Well, Gov. Perry, meet Gov. Christie. Or the millions of Americans on the East Coast who are depending on federal help in the aftermath of Irene. Better yet, remember the citizens of West Texas who were devastated by wildfires last spring. And remember that you pleaded with Washington for disaster relief and were furious when you were turned down.
“I am dismayed that this administration has denied Texans the much-needed assistance they deserve,” Perry declared. “It is not only the obligation of the federal government but its responsibility under law to help its citizens in times of emergency.”
Obligation? Responsibility? How does that square with Perry’s overheated tirades about making Washington “as inconsequential in your life as I can”?
Of course the two views don’t square. What he’s saying is, feel free to hate government, hate taxes, hate regulation. But be first in line when you’re in trouble and need help.
In fact, Perry’s own cotton farm received more than $80,000 in federal subsidies during the 1980s, and he told Texas voters: “I know what would happen to rural areas of Texas if these programs were discontinued. I do not support such an action.” The level of hypocrisy here is simply breathtaking.
We are not saying that Washington has the answer to every problem, or that every federal dollar is wisely spent. Far from it. Liberal orthodoxy is wrong to defend every program or benefit or regulation ever passed. One glaring example: It makes complete sense to reduce the annual increase in future Social Security payments and preserve the solvency of the system. Yet most lefties refuse even to discuss the issue.
The result has been a stupid and sterile debate between extremes: good versus evil, government as the answer versus government as the problem. Both approaches are oversimplified, and most voters know that. What they want is value for their hard-earned tax dollars, and in responding so well to Irene, FEMA showed that “efficient bureaucracy” is not an oxymoron.
But the anti-government theology gripping the Republican Party today makes any reasonable conversation about public policy virtually impossible. Just ask Mitt Romney, who gets excoriated for expanding health insurance coverage when he was governor of Massachusetts. Or former Sen. Bob Bennett, who was ousted by fellow Republicans in Utah last year because he supported the Troubled Asset Relief Program (TARP), better known as the “bank bailout.”
Never mind that the bill was proposed and signed by that raging liberal George W. Bush. Or that most economists agree with Alan Blinder of Princeton when he told The Washington Post that “things would have been horribly worse for everybody” without TARP.

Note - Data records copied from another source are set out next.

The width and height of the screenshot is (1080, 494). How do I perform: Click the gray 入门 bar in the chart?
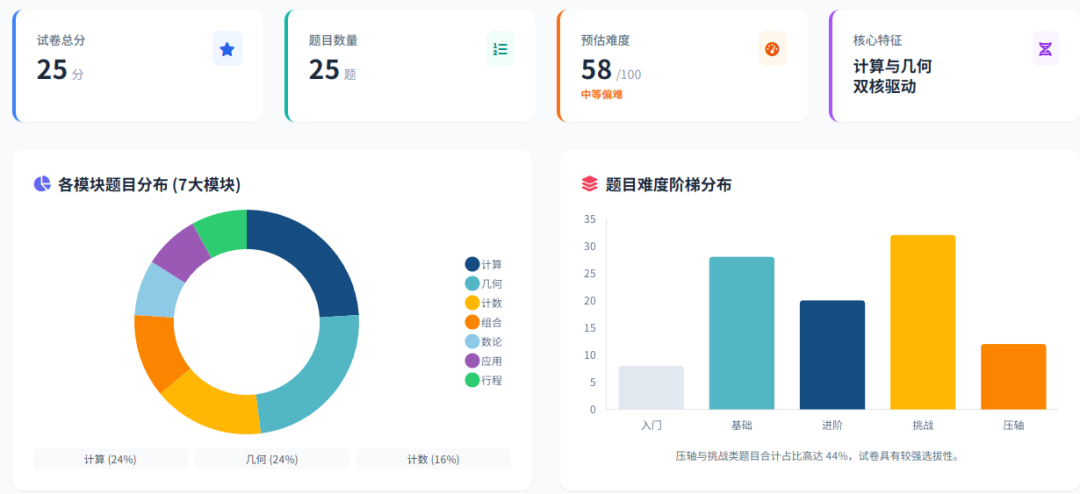[651, 388]
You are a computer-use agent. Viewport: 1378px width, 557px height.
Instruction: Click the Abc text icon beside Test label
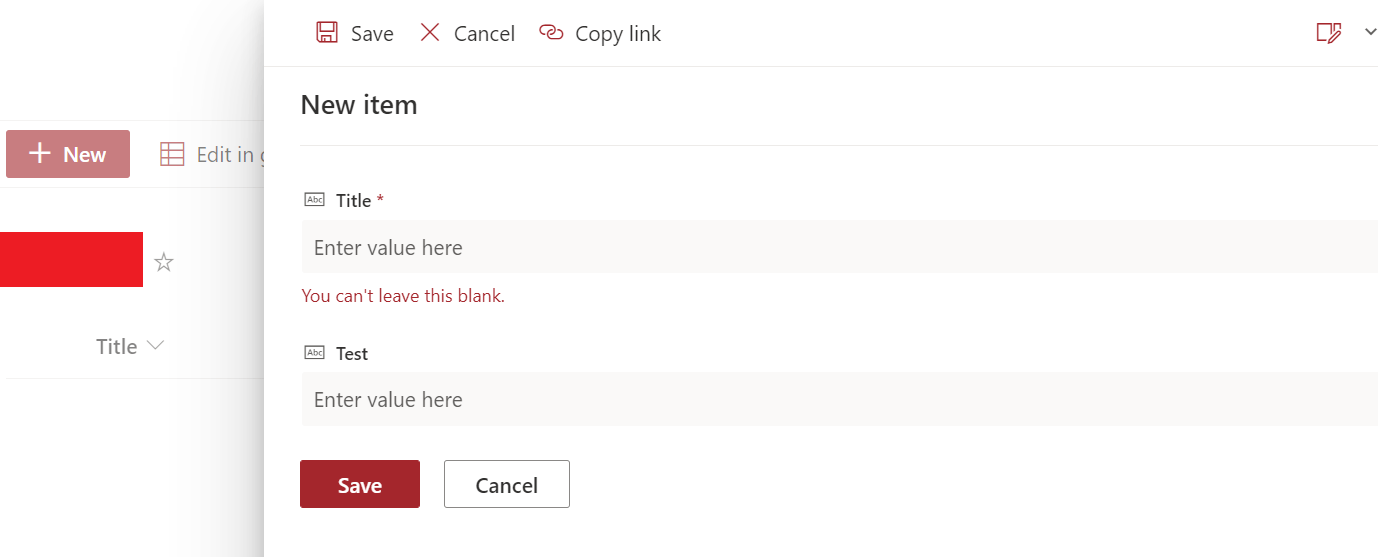(x=314, y=353)
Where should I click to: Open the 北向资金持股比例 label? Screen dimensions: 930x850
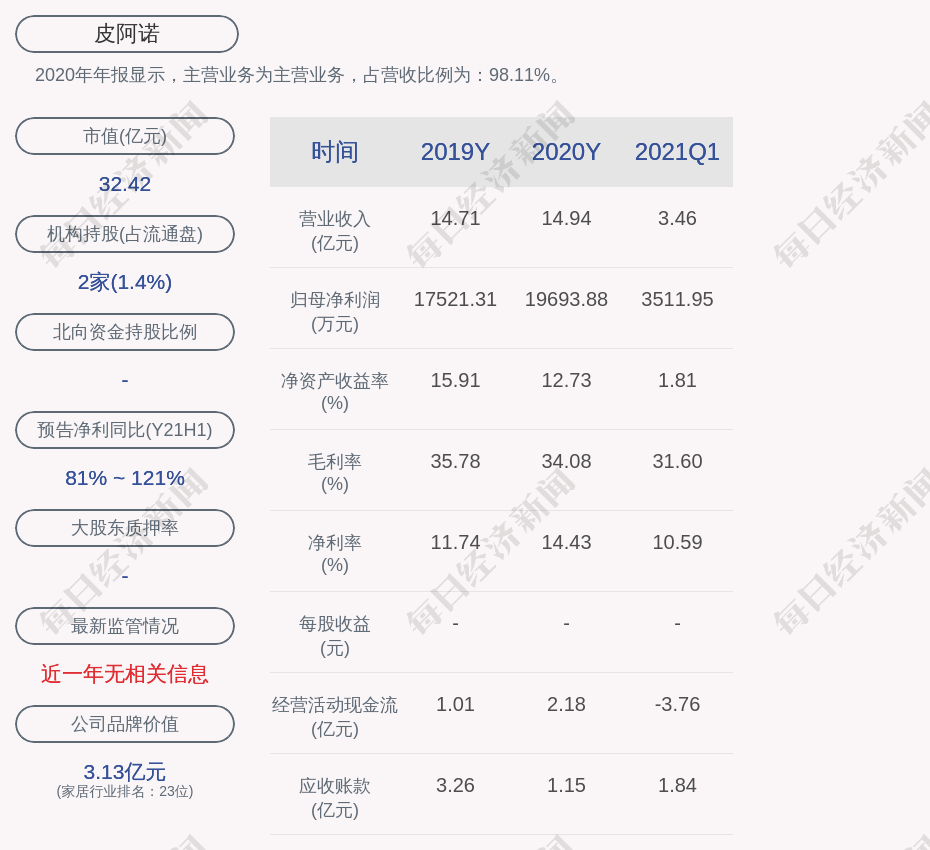pyautogui.click(x=125, y=332)
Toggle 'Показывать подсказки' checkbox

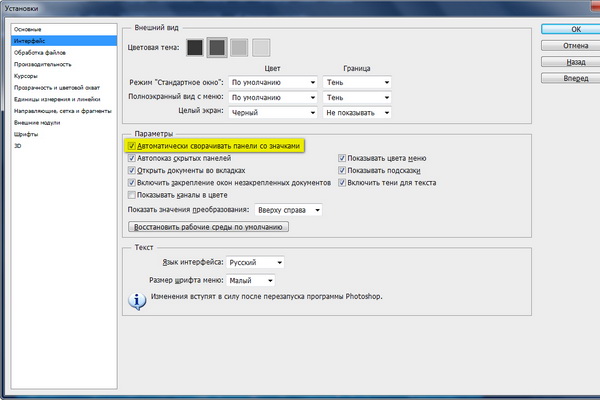click(x=342, y=171)
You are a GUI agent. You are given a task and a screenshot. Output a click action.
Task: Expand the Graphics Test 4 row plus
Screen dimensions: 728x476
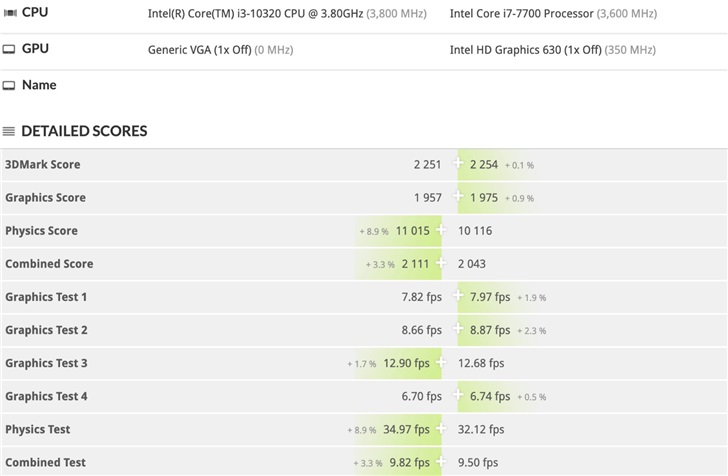[458, 396]
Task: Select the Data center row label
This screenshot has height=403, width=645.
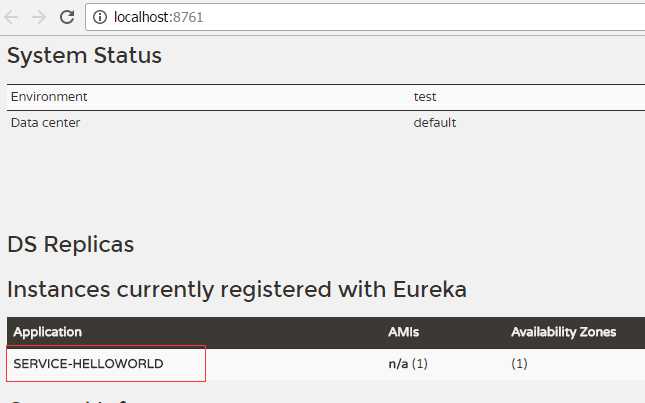Action: (45, 123)
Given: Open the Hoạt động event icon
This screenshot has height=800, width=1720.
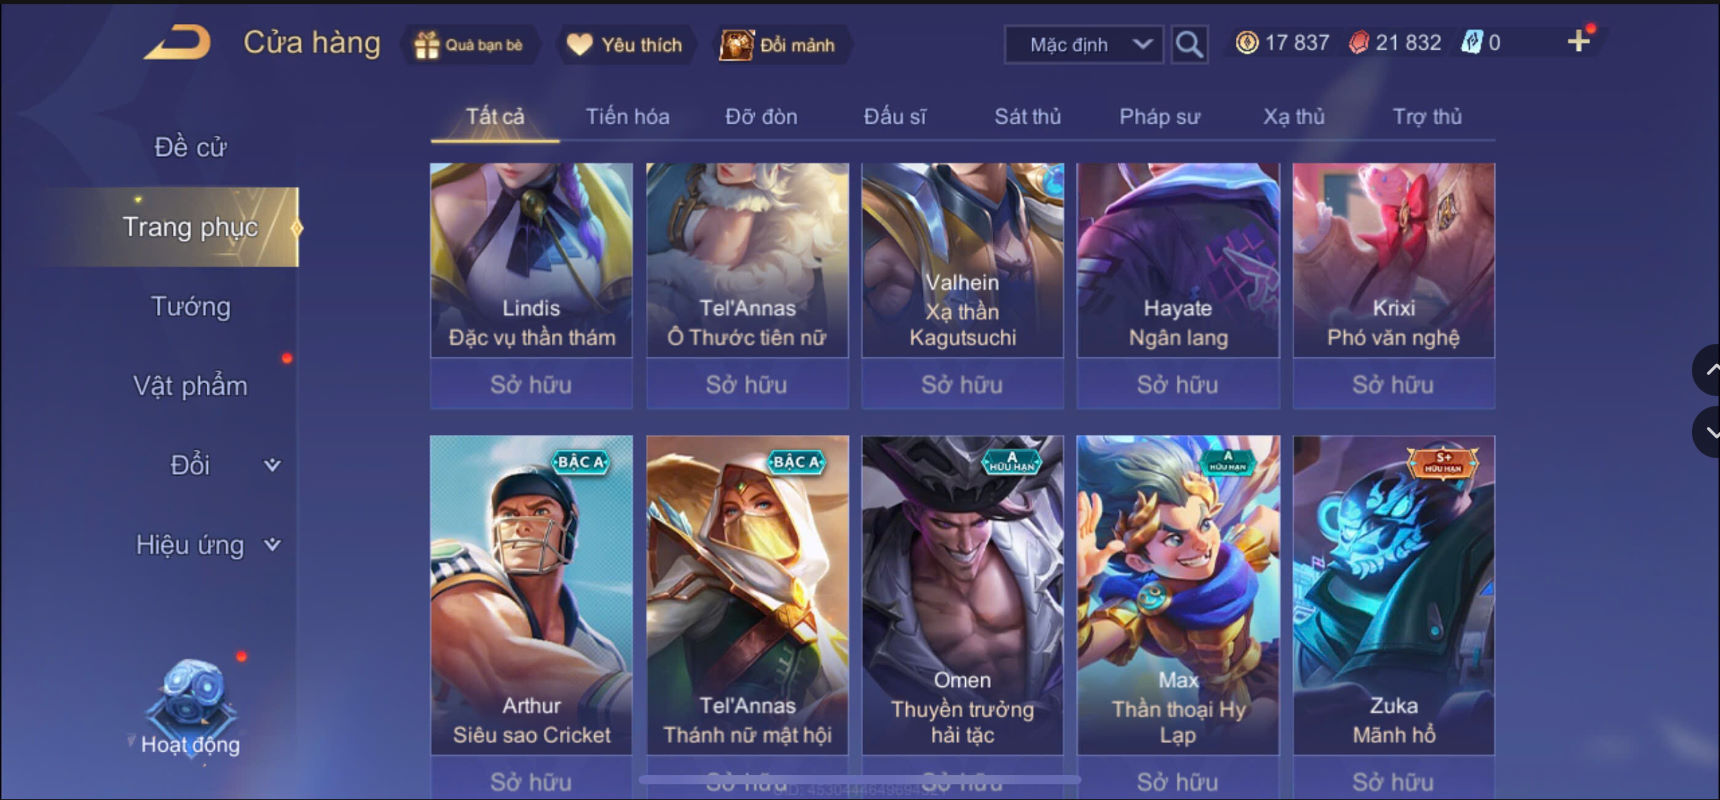Looking at the screenshot, I should click(x=190, y=707).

In Rick Perry’s Republican Party, government spending is always bad (except, apparently, on defense or farm subsidies), so TARP had to be wrong – no matter what the facts say. The same with Obama’s $700 billion package to stimulate the economy. Just because unemployment remains dreadfully high does not mean the stimulus failed.
Ezra Klein of the Post surveyed nine independent studies assessing the impact of the stimulus. Six found a “significant, positive effect on employment and growth,” while three were inconclusive or critical. The Congressional Budget Office concluded that the program created between 1.6 million and 4.6 million jobs. Perry’s Texas received $28 billion, fueling a sharp increase in public-sector employment. And yet he insisted this week that, as president, he would never support a stimulus measure. That’s both irresponsible and ignorant.
The era of Big Government might be over, but instead of Small Government, what the voters really want is Smart Government. They also want more honesty and less hypocrisy from their leaders.